Prepare for the worst
The absolute worst time to get ready for something going wrong is when it’s gone wrong. Sit down and identify the key things which could go wrong. There might be a few; for large retailers there are all manner of things which can constitute a crisis, but food contamination or related issues will be right up there. Plot out how a crisis might develop, and identify what you need to consider as things progress.
Understand your audience
It’s communications 101, but never more important than when the brown stuff hits the fan. Customers, families, emergency services, regulatory authorities… regardless of what game you’re in, you’ll have a number of different audiences and stakeholders who you’ll need to engage, update, involve and inform. Know who they are in advance, and make sure you’ve established lines of communication.
In the Morrisons pie palaver (I’m desperate for a pavlova scandal so I can make the most of that one), reaching everyone is critical. Allergy sufferers groups are great, and the media is an obvious channel for large-scale issues like this. Direct contact with influential social media figures, and sponsoring messages where appropriate, can also provide the right kind of reach to exactly your target audience.
Don’t think that one press statement and an initial flurry of social posts and influencer outreach means you’re out of the woods. Well, you might be. But if it’s a crisis of any scale then it’s unlikely that one pass will do the trick.

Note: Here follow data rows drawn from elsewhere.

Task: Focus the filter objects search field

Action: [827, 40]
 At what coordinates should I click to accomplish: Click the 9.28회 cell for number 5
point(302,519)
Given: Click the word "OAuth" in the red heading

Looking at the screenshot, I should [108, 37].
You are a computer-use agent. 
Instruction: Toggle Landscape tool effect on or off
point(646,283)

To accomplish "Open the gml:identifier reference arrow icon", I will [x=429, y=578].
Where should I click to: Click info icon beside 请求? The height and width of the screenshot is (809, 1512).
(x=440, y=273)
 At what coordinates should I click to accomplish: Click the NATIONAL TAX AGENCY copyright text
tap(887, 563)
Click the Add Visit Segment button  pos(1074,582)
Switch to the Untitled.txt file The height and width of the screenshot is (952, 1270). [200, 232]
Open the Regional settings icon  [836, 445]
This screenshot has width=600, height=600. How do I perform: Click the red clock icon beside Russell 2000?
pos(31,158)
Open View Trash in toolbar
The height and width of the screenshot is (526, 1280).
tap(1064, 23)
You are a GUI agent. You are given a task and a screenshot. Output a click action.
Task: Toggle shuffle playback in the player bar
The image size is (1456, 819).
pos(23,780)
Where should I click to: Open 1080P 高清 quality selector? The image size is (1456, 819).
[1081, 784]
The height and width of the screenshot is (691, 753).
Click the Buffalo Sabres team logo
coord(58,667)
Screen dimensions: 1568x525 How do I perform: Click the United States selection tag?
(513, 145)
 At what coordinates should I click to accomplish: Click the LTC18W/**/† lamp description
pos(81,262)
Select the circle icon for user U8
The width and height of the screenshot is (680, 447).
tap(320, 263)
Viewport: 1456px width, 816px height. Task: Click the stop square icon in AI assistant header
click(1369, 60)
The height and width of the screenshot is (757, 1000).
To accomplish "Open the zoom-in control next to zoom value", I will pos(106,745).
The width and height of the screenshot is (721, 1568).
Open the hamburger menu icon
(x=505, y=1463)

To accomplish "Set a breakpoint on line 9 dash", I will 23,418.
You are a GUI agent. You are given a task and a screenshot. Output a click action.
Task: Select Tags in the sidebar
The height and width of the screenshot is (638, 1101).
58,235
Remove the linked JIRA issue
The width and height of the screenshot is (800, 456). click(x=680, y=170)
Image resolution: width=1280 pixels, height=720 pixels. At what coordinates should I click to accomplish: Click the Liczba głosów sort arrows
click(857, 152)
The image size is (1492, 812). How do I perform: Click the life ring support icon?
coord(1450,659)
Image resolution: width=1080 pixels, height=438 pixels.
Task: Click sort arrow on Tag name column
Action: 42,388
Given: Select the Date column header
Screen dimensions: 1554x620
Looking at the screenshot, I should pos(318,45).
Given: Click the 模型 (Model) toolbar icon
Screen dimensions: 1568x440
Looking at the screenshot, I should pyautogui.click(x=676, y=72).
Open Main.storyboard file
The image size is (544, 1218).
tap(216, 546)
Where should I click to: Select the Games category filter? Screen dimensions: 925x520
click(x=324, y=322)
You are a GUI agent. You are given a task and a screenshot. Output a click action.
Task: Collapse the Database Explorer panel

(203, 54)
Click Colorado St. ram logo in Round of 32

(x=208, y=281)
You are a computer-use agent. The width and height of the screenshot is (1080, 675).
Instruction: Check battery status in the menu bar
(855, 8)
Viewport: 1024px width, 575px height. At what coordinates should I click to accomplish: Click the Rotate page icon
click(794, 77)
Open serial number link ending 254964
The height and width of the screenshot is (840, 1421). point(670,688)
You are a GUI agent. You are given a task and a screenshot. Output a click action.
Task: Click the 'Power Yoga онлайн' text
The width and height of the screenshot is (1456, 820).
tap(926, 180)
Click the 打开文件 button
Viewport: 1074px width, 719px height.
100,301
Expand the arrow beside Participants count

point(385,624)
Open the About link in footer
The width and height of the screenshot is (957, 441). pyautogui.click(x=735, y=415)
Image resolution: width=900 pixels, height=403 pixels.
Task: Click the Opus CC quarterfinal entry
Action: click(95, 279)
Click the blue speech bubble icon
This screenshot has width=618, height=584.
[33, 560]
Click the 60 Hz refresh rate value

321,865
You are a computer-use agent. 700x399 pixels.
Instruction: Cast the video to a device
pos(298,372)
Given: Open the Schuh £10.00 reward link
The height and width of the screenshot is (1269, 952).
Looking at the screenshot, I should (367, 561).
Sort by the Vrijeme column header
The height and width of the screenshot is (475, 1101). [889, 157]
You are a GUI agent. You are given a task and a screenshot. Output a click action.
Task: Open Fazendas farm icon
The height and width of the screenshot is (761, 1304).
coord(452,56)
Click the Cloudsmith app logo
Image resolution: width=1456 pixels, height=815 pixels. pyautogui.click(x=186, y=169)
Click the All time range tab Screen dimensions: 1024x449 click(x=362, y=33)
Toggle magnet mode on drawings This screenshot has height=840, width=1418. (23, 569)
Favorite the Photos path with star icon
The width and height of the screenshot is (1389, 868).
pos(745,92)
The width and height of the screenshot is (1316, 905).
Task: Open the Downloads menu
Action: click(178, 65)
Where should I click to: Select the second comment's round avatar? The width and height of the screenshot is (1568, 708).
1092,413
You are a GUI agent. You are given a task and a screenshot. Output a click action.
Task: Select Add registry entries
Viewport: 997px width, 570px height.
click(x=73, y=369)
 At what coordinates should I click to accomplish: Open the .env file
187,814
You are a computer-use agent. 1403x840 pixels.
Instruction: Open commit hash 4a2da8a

Things will develop, events may take unexpected turns for the worse, and it’s up to you to ensure your communications inform the tone of the public discourse. Don’t wait until you’re on the back foot and having to react – keep your stakeholders involved and updated, and they’re less likely to turn on you with criticism.
Review the experience
So everything has calmed down, the phone has stopped going crazy, customers and stakeholders are reassured and the waters are still. Phew. Time to look back at what went well, what went wrong (because it probably will), what you could do better next time, and how you can reduce the likelihood of it happening again.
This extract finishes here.